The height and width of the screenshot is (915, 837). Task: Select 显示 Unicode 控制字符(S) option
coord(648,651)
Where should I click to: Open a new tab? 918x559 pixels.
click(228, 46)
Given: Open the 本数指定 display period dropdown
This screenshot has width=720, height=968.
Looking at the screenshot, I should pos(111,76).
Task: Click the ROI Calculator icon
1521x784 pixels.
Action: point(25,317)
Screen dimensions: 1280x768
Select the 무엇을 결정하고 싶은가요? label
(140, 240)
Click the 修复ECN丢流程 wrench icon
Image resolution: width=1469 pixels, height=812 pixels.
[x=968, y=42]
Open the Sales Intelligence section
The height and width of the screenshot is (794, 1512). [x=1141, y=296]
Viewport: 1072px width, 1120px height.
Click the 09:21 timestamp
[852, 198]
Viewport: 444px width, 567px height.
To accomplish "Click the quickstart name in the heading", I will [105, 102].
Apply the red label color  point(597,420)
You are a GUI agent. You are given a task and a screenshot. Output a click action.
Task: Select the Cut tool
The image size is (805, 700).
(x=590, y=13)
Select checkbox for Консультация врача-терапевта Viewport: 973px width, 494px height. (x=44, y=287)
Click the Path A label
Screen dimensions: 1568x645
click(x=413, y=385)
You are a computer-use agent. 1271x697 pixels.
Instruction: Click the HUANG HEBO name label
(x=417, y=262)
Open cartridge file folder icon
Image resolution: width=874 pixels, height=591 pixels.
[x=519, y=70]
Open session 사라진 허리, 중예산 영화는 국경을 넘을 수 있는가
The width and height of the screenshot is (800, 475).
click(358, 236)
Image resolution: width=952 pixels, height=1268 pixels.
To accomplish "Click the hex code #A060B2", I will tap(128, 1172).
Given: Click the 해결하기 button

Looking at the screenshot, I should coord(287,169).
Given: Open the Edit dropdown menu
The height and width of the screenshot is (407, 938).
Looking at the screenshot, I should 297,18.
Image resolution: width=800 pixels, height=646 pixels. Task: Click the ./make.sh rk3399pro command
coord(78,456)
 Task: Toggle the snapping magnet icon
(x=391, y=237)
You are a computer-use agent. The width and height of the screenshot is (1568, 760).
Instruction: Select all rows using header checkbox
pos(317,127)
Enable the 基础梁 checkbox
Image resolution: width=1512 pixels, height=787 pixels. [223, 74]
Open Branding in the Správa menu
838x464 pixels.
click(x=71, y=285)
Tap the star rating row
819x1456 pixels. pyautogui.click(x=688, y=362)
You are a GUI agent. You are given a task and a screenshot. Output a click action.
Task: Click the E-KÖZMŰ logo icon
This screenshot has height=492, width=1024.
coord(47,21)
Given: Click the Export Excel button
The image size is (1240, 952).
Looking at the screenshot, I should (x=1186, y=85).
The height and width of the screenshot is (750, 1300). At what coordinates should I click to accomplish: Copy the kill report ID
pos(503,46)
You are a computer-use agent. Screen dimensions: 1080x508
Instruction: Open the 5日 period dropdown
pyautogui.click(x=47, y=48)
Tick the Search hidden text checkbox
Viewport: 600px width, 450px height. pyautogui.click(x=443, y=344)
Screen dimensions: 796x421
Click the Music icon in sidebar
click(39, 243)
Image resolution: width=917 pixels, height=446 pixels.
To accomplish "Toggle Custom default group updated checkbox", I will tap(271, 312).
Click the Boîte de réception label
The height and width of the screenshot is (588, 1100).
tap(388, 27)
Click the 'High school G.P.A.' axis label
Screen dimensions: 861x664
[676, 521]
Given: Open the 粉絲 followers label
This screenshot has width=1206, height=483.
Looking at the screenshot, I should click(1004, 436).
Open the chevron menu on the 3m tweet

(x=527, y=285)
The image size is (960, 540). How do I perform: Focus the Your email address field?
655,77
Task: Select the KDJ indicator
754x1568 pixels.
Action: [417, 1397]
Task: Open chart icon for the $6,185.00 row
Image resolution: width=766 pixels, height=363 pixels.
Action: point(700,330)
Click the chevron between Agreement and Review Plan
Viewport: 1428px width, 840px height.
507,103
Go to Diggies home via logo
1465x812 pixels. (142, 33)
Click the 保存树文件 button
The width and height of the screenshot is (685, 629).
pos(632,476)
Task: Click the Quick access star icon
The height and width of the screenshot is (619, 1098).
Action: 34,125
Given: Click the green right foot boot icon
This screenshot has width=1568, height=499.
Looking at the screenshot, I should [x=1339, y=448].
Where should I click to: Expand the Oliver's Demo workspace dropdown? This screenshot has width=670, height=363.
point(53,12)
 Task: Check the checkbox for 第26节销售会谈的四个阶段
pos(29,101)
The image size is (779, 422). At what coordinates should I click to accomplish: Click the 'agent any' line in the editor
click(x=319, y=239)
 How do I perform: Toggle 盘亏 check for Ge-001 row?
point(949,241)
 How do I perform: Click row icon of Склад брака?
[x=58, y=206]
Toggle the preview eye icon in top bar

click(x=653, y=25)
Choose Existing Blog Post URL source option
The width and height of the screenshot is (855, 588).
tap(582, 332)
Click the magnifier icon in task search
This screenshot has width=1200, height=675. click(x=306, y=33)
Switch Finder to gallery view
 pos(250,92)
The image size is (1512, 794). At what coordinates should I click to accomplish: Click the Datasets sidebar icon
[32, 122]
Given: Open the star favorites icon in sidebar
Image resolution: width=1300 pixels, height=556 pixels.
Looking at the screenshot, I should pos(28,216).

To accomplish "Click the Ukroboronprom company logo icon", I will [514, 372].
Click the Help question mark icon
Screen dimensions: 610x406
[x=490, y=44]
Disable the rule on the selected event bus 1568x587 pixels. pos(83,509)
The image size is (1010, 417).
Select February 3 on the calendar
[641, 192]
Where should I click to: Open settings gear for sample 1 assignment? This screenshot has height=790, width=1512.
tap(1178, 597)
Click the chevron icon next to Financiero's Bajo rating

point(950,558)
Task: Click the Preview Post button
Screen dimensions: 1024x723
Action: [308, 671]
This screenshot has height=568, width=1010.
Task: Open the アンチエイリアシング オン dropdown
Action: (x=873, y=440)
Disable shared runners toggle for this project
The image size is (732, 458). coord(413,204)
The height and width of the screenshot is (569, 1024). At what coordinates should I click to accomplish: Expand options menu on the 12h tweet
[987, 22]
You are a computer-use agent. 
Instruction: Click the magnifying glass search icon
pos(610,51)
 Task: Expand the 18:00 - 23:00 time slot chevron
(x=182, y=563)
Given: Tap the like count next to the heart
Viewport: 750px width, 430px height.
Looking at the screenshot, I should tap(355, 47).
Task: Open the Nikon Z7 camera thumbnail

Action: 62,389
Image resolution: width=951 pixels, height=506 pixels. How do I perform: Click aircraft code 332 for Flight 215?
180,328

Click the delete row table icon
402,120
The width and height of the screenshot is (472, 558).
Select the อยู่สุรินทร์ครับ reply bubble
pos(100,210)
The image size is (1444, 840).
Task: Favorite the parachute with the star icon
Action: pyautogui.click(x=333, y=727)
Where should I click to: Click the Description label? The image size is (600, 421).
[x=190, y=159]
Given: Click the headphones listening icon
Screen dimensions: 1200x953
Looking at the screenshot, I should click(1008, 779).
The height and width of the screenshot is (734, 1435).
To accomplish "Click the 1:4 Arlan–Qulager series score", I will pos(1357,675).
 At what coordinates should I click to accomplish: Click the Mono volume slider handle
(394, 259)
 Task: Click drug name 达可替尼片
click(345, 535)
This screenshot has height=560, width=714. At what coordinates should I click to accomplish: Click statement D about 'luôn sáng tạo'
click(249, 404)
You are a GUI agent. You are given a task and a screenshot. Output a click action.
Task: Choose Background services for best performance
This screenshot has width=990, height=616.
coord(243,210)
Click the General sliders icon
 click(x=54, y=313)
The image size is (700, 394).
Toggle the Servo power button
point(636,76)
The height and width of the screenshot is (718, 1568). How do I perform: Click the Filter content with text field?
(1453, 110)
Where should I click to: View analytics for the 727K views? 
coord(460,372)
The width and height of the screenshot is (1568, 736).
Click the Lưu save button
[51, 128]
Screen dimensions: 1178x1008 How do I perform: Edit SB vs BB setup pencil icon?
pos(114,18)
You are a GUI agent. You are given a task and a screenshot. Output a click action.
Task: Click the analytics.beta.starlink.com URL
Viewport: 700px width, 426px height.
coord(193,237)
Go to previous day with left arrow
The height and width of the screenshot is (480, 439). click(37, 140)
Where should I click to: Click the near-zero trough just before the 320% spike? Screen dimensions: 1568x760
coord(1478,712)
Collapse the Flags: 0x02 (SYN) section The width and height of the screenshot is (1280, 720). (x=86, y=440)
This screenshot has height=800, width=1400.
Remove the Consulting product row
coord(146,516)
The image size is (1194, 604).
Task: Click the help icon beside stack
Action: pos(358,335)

▶ Your goal:
List the lines of the entries that include "computer".

▶ Solution to this task:
You are a computer-use agent. 1271x697 pixels.
You are a computer-use agent. The width and height of the screenshot is (1568, 760).
You are a computer-use agent. Screen dimensions: 1080x508
You are a computer-use agent. 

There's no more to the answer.